Elliot jerked when I placed my injured foot back on his lap, or more accurately, on top of his erection.
"Oh my God! Are you hard?"
"Are you asking me a truth question?"
"Yes?"
"Do I need to answer, or is the proof underneath your foot?"
I gently rubbed my heel against him, and he closed his eyes and sucked in a deep breath, his chiselled chest rising and slowly falling again. Shit!
I stopped. "Sorry, Lots. I shouldn't tease you like that."
"Why not?"
"Because I can't give you what you might want."
"You don't know what I want."
"I know what your body wants."
"And what's that?"
"What my body wants."
He looked down between my slightly parted legs, and I had no doubt that he could see a shadow of wetness on my underwear, a shadow he'd instigated.
He licked his lips, and I snapped my legs shut.
"Why can't you give me what our bodies want?"
"Because friends shouldn't fuck. Period. It ruins everything."
"How do you know that?"
"I just do." I leaned forward and grabbed his hand. "Lots, I don't want to ruin us."
He trailed his finger down my shoulder. "I know. I don't want to ruin us either."
"So we don't fuck. Agreed?"
He laughed. "I never said that."
"This isn't up for negotiation."
"Truth or dare?"
"Don't change the topic."
"I'm not. Truth or dare?"
"Dare."
"Sleep with me tonight."
"No! I mean it. We can't fuck."
"I said 'sleep', Danielle. Sleep with me tonight."
Weighing up his challenge, I stared into his imploring eyes and decided that, if I kept my knickers on as planned, there was no harm in sleeping
… together
… in the same bed.
Because we were just friends, pretending to be so much more.
What I was asking for was risky. I knew that. But if all I could ever say was that I'd held her while she slept, I'd be happy.
"Okay, Elliot. We sleep and talk. That's it."
I smiled, relief flooding my body. I honestly didn't think she'd agree. In fact, I was preparing to fill her glass again in readiness for her mandatory skoll.
"No fucking," she repeated.
"No fucking," I reaffirmed. Well, maybe.
"And I get to sleep on the side of the bed closest to the window."
That was my favourite side, but I didn't argue because I planned on sleeping on that side, too. With her. On her. Underneath her.
"Then it's settled," she said, covering her chest with her arms.
"It is. So would you like to go to bed now?"
"I still have more questions for you."
"You can ask them under the covers."
Her eyelids fluttered with derision. "Can I bring my drink? I think I'm gonna need it."

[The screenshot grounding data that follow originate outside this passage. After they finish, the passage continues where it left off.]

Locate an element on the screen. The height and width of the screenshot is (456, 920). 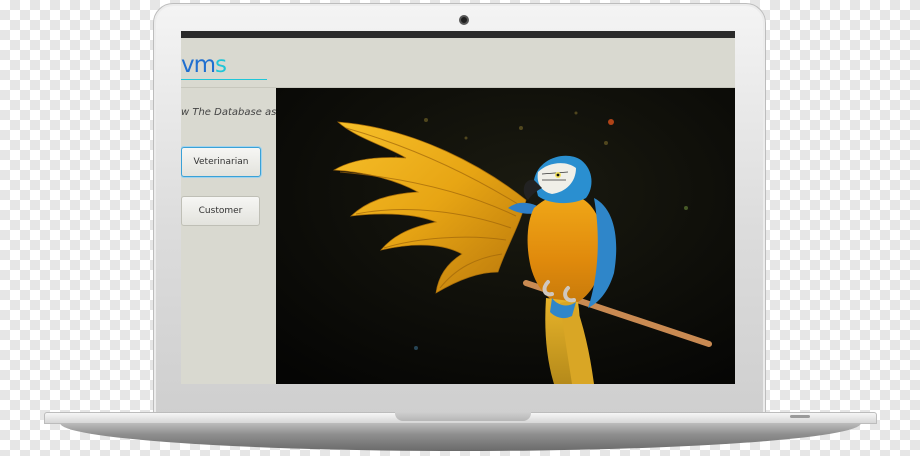
status-led is located at coordinates (800, 416).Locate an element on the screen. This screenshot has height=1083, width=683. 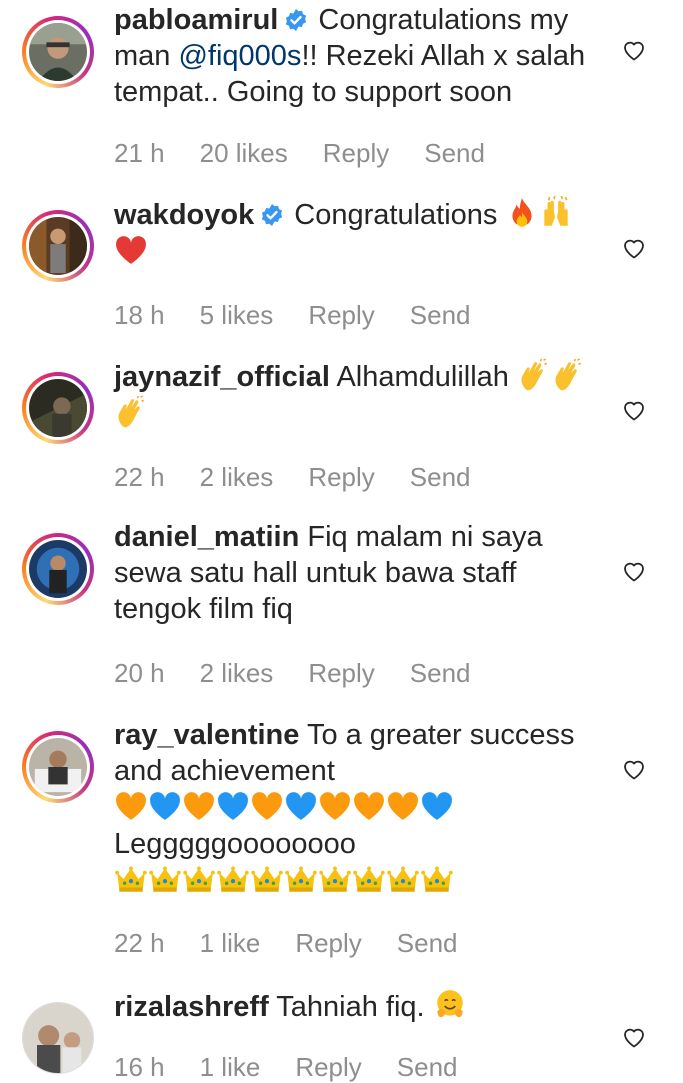
crown-emoji-row is located at coordinates (284, 881).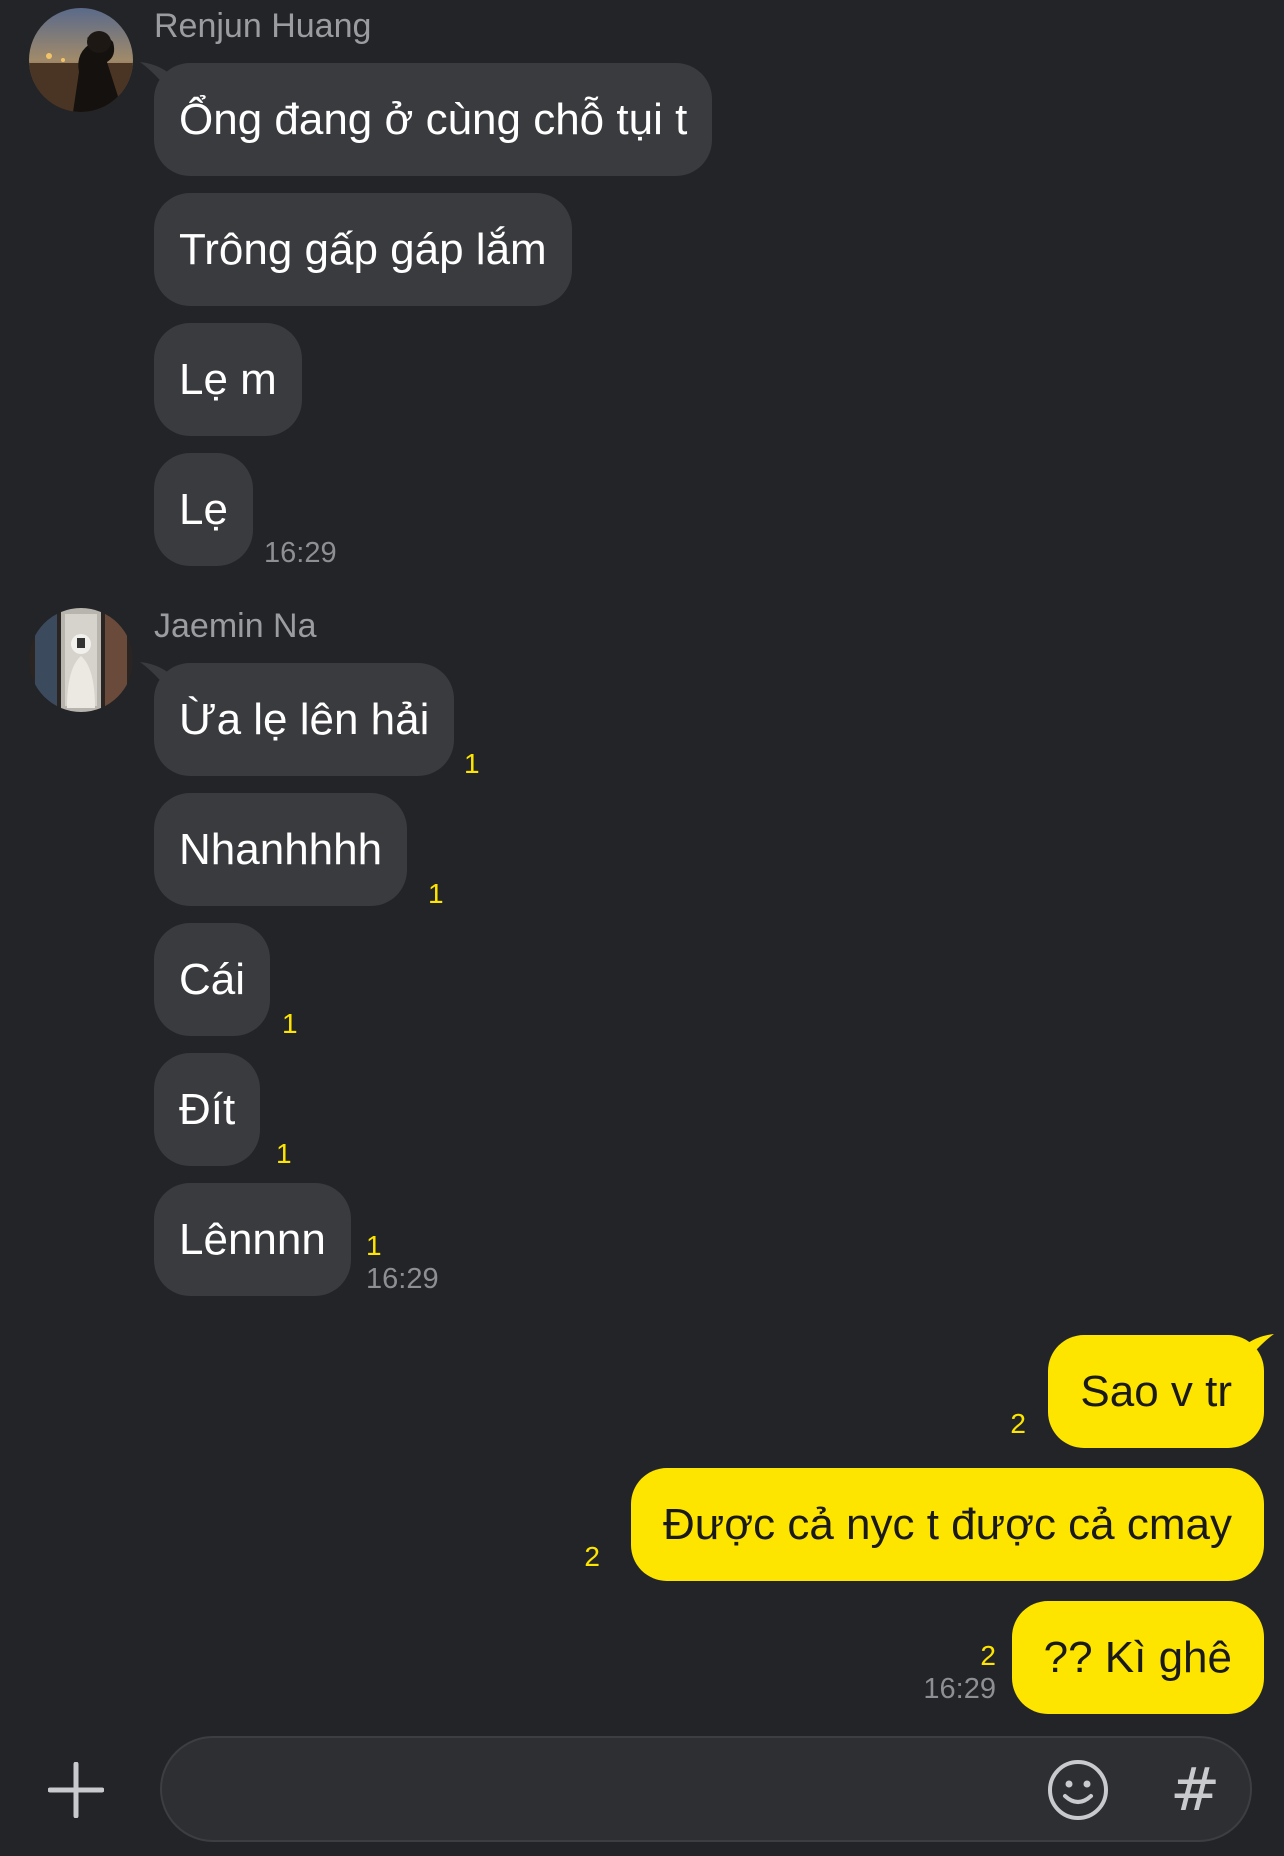 The image size is (1284, 1856). Describe the element at coordinates (281, 850) in the screenshot. I see `message-bubble: Nhanhhhh` at that location.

She was so bloody cute, even when she mocked me. "Yes, you can bring your drink."
"You better have something I can sleep in, like an old t-shirt?"

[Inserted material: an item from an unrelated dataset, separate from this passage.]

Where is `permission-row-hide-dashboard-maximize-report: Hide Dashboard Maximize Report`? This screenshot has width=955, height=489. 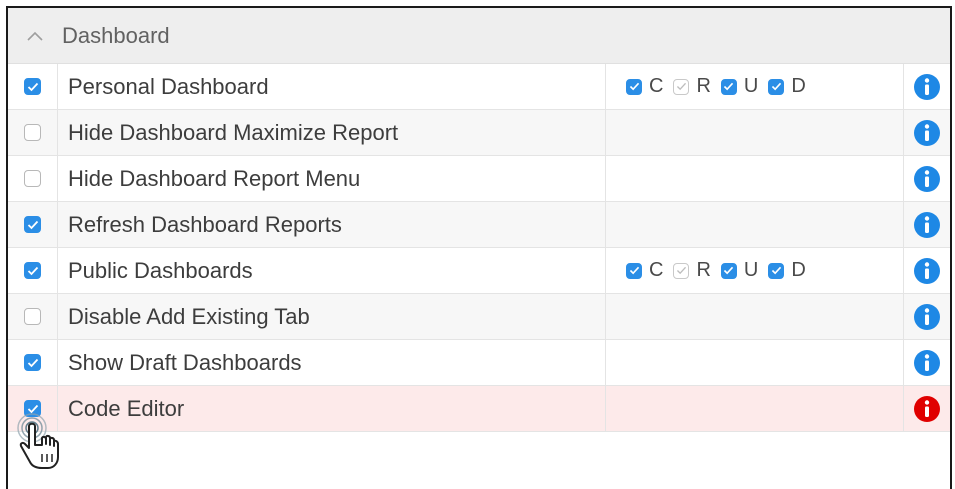
permission-row-hide-dashboard-maximize-report: Hide Dashboard Maximize Report is located at coordinates (479, 133).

"I have a Batman t-shirt," I admitted, unable to hide my grin.
Her jaw dropped and she pointed at me. "You lied! You said you didn't have one."
I shrugged. "Guilty as charged."
"Speaking of guilty people, what's it like … defending them? You defend them, right?"
"Am I a criminal defence lawyer? Yes, predominantly."
"Do you enjoy it?" She took a sip of her drink and eyed me curiously over the rim of her glass.
"For the most part, yes."
"For the most part?"
I drank some of my bourbon then put my glass down. "I started off wanting to defend the underdog and wrongly accused, those who perhaps were in the wrong place at the wrong time, or who were a convenient target. Too often in life the wrong people fall victim because they don't know their rights or how to fight for them. I hate that. I hate that they're made scapegoats."